## EXCERPTED RECORDS
···
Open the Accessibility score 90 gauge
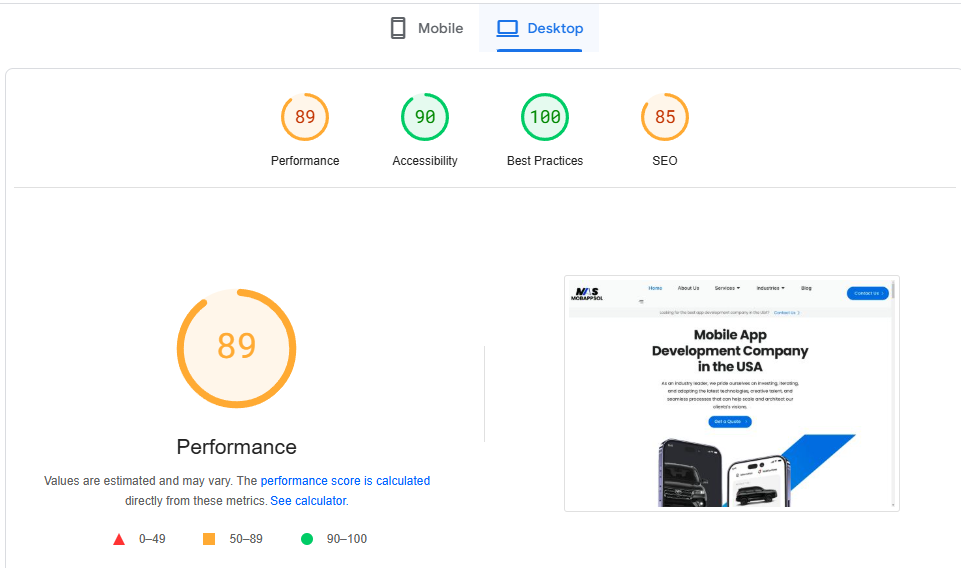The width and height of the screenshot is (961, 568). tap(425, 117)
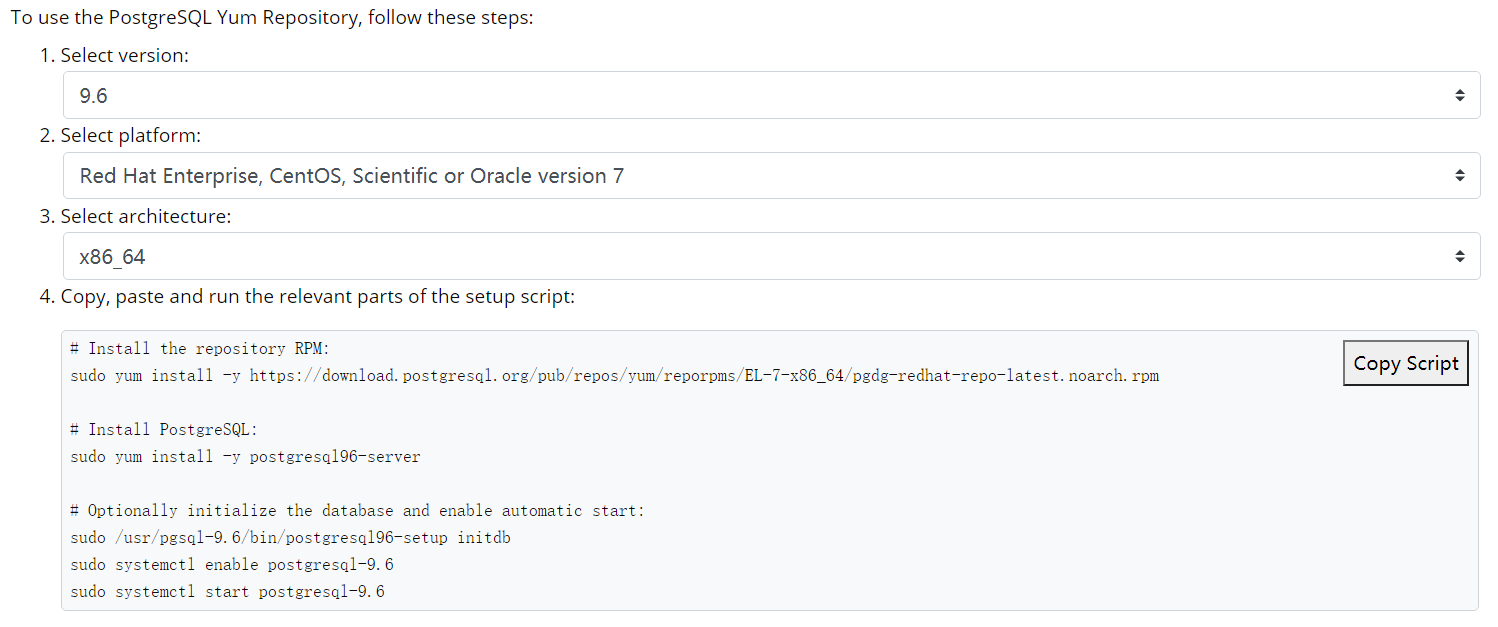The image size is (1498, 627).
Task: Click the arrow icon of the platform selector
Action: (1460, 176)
···
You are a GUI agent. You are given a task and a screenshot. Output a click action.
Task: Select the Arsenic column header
···
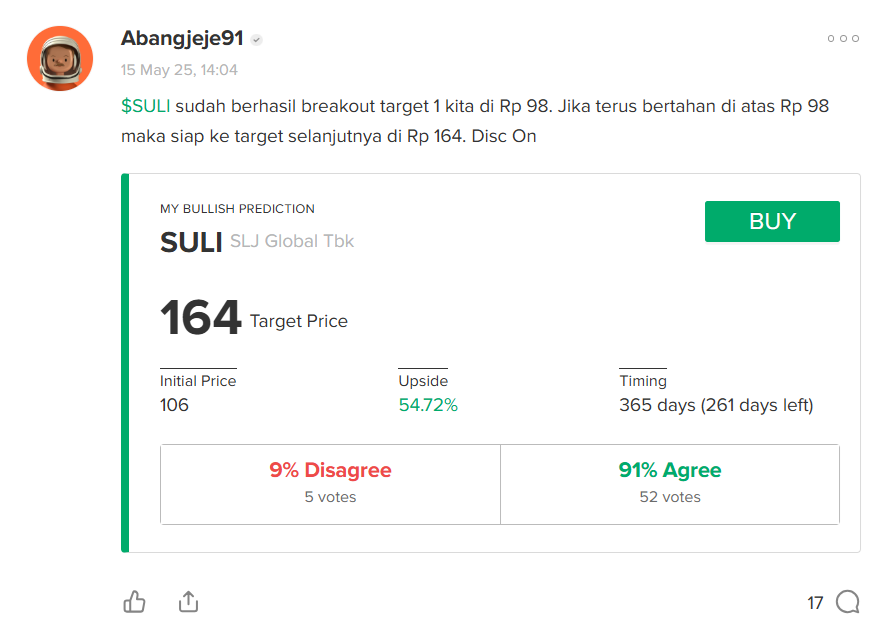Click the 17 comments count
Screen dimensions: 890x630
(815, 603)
···
## PROBLEM DESCRIPTION
Retype exactly the lines above, from the one with "You are a GUI" through the one with "Task: Select the Arsenic column header", inclusive.

## OUTPUT OF THE EXERCISE
You are a GUI agent. You are given a task and a screenshot. Output a click action.
Task: Select the Arsenic column header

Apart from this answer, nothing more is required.